* [Exercise directions]: Transcribe the stretch of entries below from the line with "Given: Insert a numbered list" through the line with "The width and", exactly and with both ends included; leave out all other lines.

* [Material for this task]:
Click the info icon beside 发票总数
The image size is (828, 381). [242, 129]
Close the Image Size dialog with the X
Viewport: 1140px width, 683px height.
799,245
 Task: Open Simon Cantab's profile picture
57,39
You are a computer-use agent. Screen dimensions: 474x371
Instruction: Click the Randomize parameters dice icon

* * *

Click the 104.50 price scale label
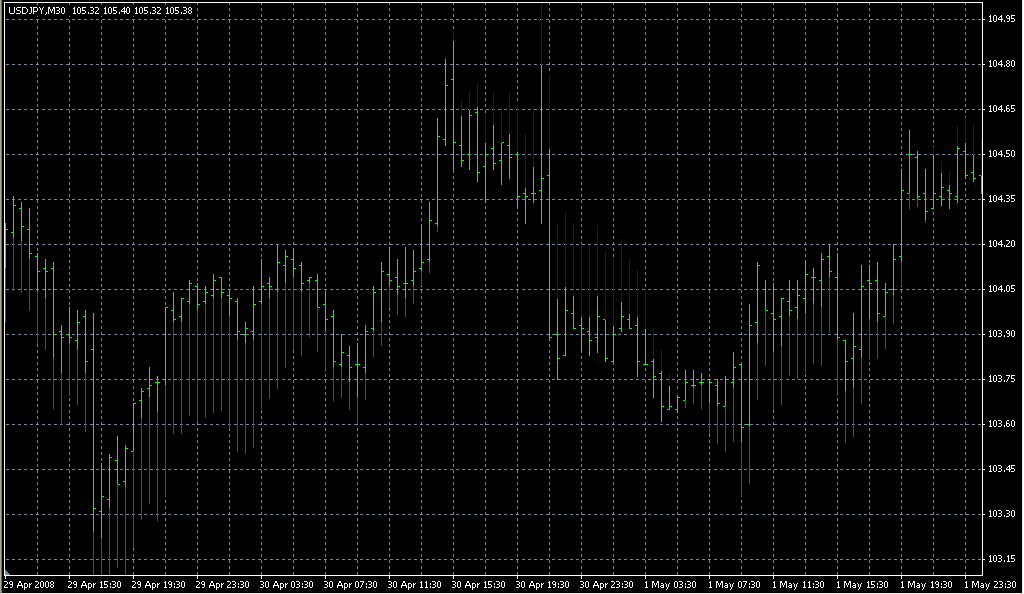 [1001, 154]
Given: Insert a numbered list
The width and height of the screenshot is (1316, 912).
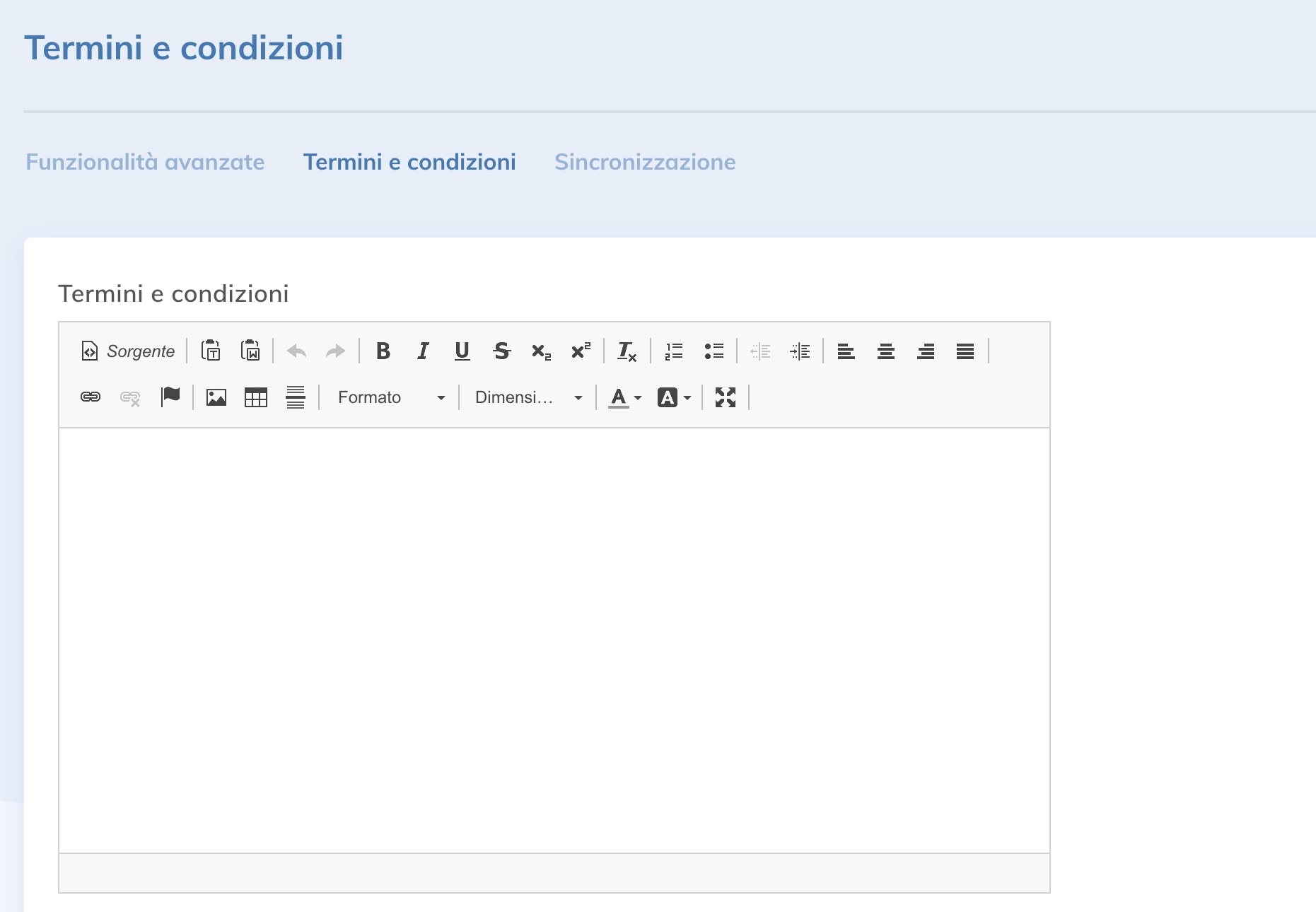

* [Result below]:
Given: Insert a numbered list
The width and height of the screenshot is (1316, 912).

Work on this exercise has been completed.